[Supplied passage — start]

Booknotes: Mastery

Chris Harris

Chris Harris / May 06, 2017

16 min read

Book Notes - The Concise Mastery, by Robert Greene.

This book is on the subject of Mastery - how one masters their creative work within any field, through comprehensive, analytical and active learning, consistent and bold experimentation, and steadfast, accepting perseverance. Trusting the creative process.

Each chapter opens with an short, engaging biography of a certain Master of their time and field (e.g. Leonardo Da Vinci, Michael Faraday, Benjamin Franklin). These concise biographies, entertaining and insightful, stand out in their own right, since I knew little about the progression of these great achievers before reading. Each chapter then goes on to explain an area of Mastery that the person embodied, grounding the content very naturally in real people and linking these de-constructed, abstract concepts to tangible traits and realities.

This has been one of the best books I have read in awhile - both in style and in content. The author excellently blends the factual study of Mastery with entertaining language and story.

Notes

Our levels of desire, patience, persistence, and confidence end up playing a much larger role in success than sheer reasoning powers and intellect.

You can have some success in life by just following your opportunities passively, but if you don't have a strong relationship with your inner calling, your lack of desire will make your work become mechanical. You'll then come to live for leisure and immediate pleasures, becoming increasingly passive. You may grow frustrated and depressed, not realising that the source of it is your alienation from your own creative potential.

[Supplied passage — finish]

Task requirements →
Answer these from the Mastery book notes:
1. Which book do the notes cover, and who wrote it?
2. What does each chapter of that book open with?
3. What do the notes say plays a much larger role in success than sheer reasoning powers and intellect?

[The data — start]

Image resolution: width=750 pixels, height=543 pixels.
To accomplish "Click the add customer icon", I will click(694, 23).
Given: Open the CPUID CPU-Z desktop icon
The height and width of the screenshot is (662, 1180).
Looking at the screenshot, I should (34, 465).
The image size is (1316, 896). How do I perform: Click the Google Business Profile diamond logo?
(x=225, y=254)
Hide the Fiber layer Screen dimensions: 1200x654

[The data — finish]

Result below →
1. The Concise Mastery, by Robert Greene.
2. A short, engaging biography of a certain Master of their time and field.
3. Our levels of desire, patience, persistence, and confidence.